Звонарев молчал, пристально наблюдая за полковником. Спешить в таких ситуациях, как он хорошо знал, было смерти подобно. Сумасшедшие – как быки: стоят перед тобой, наставив рога, пока ты не махнешь красной тряпкой. Но удивительное дело: красные глаза полковника вовсе не казались безумными. «Что-то тут не так… И размышлял он логично, с иронией: “В постель не мочусь, могу дотронуться пальцем до кончика носа”».
– Ты думаешь, я с тобой шутить буду? – зловеще, с неподдельной угрозой спросил военный и повторил: – Кто тебя прислал?
«Если это сумасшедший, не лишенный логики, то и воздействовать на него надо логическими методами», – решил Алексей. Он протянул полковнику карту вызова.
– Вот карта вызова, товарищ полковник. Наберите по телефону «03», спросите дежурного врача Центра. Назовите ему номер наряда и спросите, поступал ли на «скорую» такой вызов. Узнайте, кто вызывал, и мою фамилию. Вот мое удостоверение.
– Откуда ты знаешь, что я полковник?
– Ваша жена сказала. Справьтесь у нее.
Военный опустил пистолет. Звонарев облегченно перевел дух.
– Что ты там болтал про ЦРУ?
– Видите ли, – осторожно начал фельдшер, – многие… э-э-э… больные связывают непонятные вещи, происходящие с ними и вокруг них, с происками ЦРУ.

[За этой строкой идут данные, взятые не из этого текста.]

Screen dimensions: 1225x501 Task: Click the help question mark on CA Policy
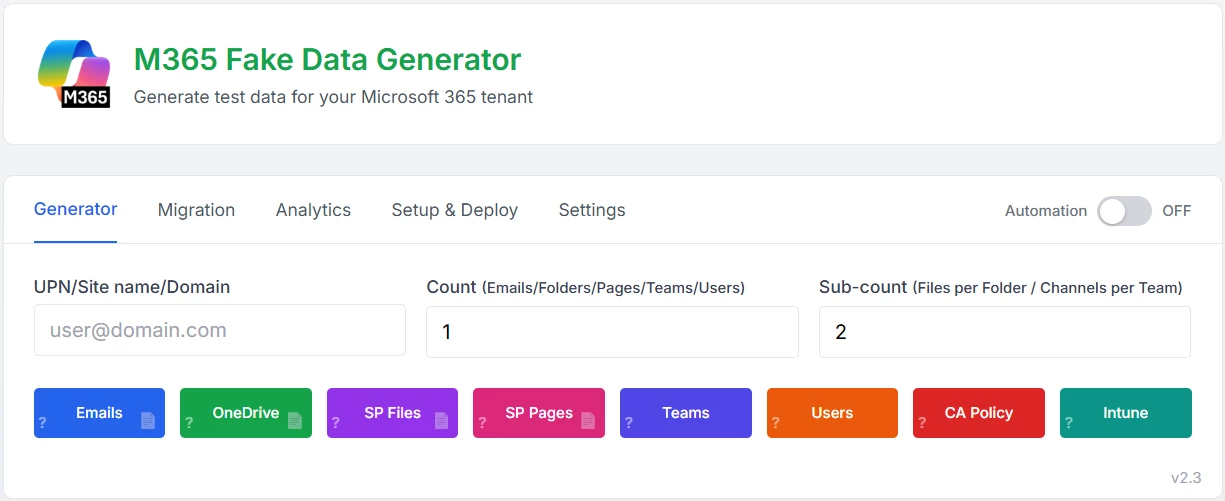(x=922, y=423)
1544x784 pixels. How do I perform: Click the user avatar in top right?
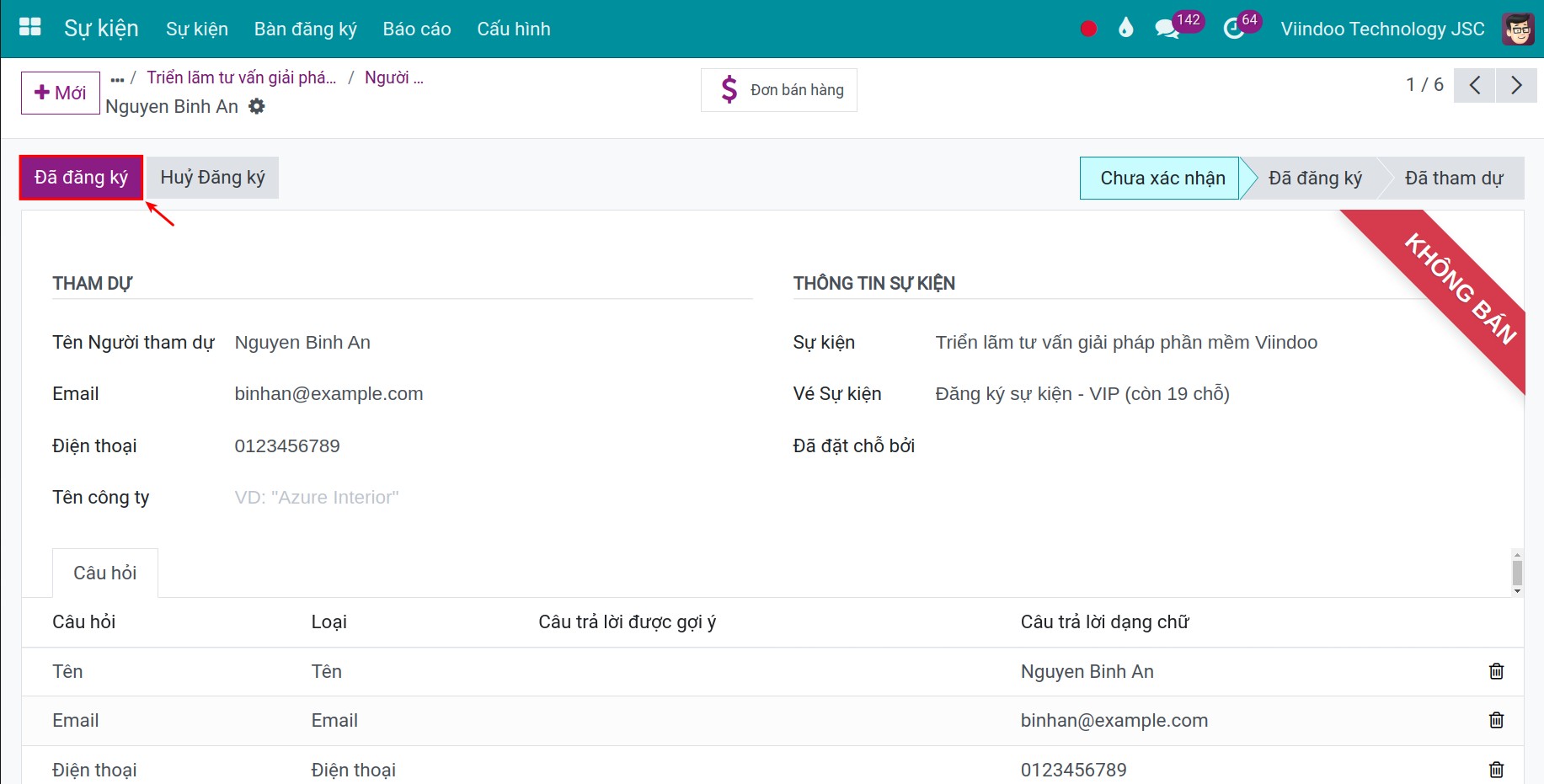point(1518,29)
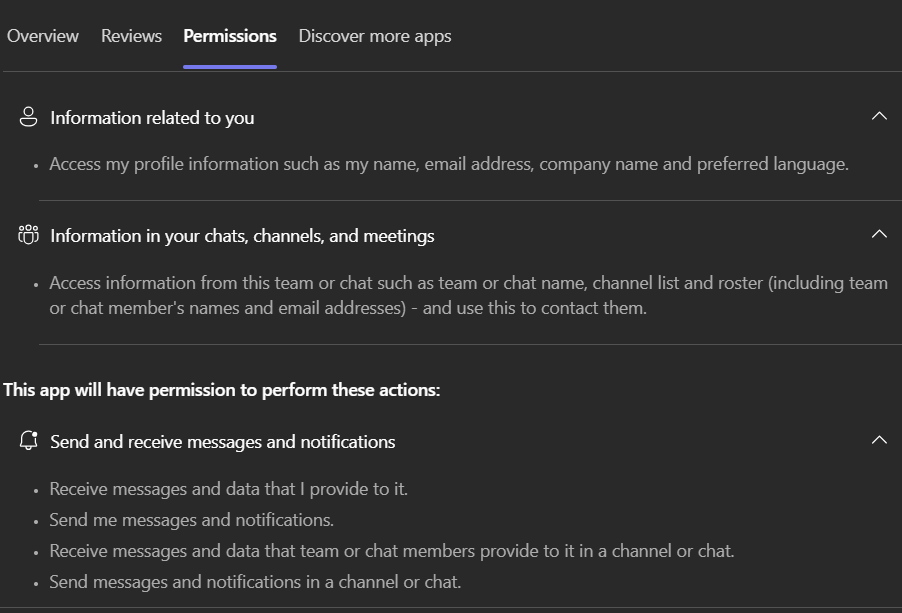Screen dimensions: 902x613
Task: Click 'This app will have permission' heading text
Action: [222, 390]
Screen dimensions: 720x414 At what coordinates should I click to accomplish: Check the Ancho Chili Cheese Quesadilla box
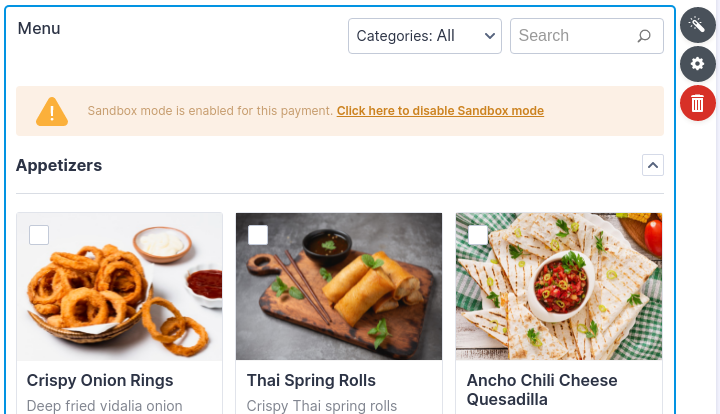[x=478, y=235]
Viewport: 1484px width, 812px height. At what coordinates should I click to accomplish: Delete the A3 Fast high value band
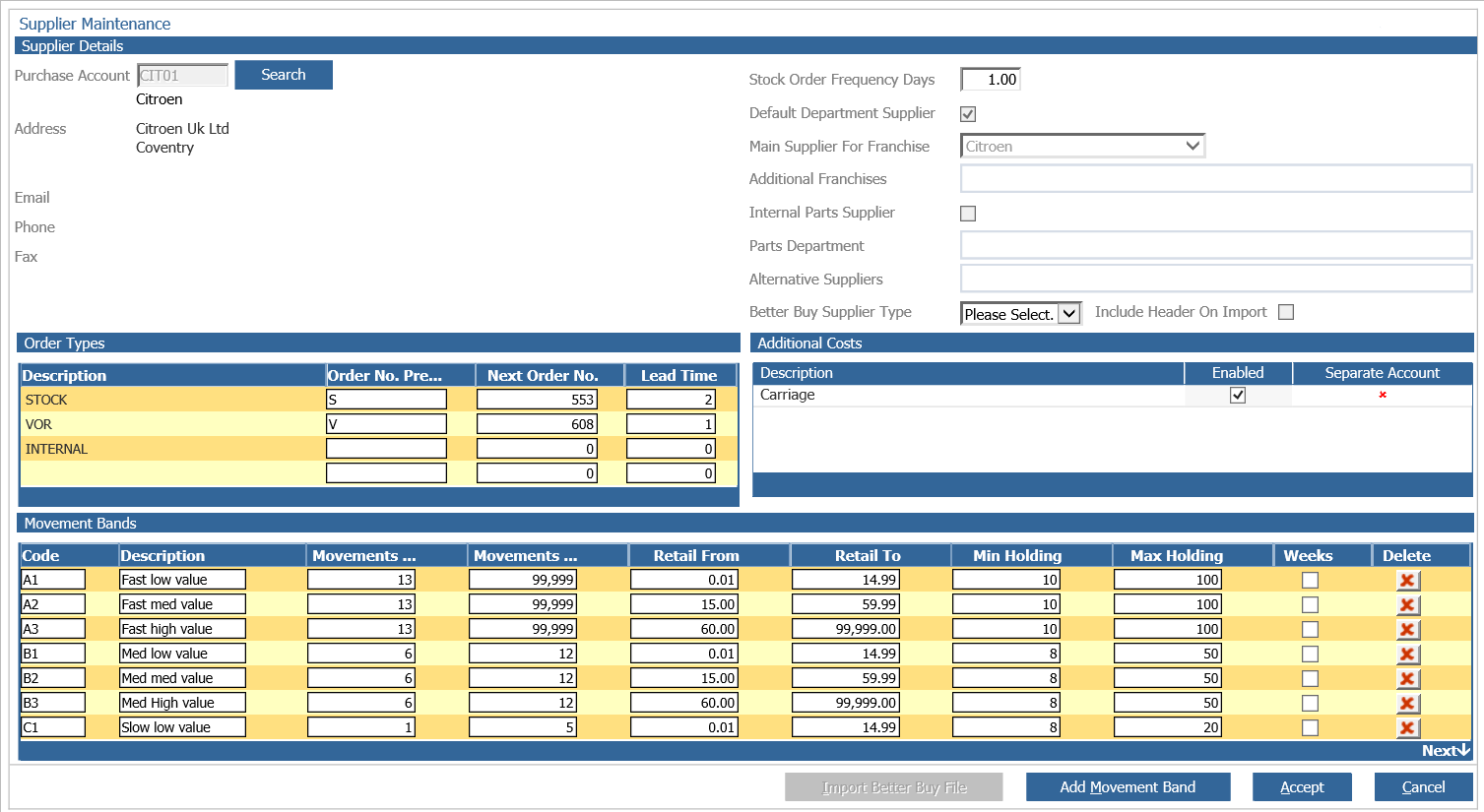coord(1407,630)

– Ага. А почему они так делают? Разве у нас много пишут про работу ЦРУ внутри страны?
– Не знаю, – пожал плечами Звонарев. – Наверное, они смотрят фильмы про агентов ЦРУ.
– Какие фильмы? «Ошибка резидента»? Это чепуха, от такой клюквы не будет шпионобоязни. Просто люди с поврежденной психикой раньше других чувствуют реальную угрозу. Знаешь, как у ревматиков? Ноют суставы, значит – к дождю.
– А вы что чувствуете? – осмелился спросить Алексей.
– Я не чувствую. Я знаю. Ты видел когда-нибудь, как работает жук-древоточец? Я видел однажды. У моего знакомого был дореволюционный письменный стол. Массивный, просторный, с барьерчиком, как у Льва Толстого. Казалось, он сделан на века. А его съел жук-древоточец. Стол стоял, на вид все такой же прочный, а на самом деле был весь изрыт изнутри миллионами жучиных ходов. Однажды его толкнули случайно, и он рассыпался в прах. Вот что я чувствую, понял? Стол стоит, – он ткнул пальцем в столешницу перед собой, – но его уже не существует.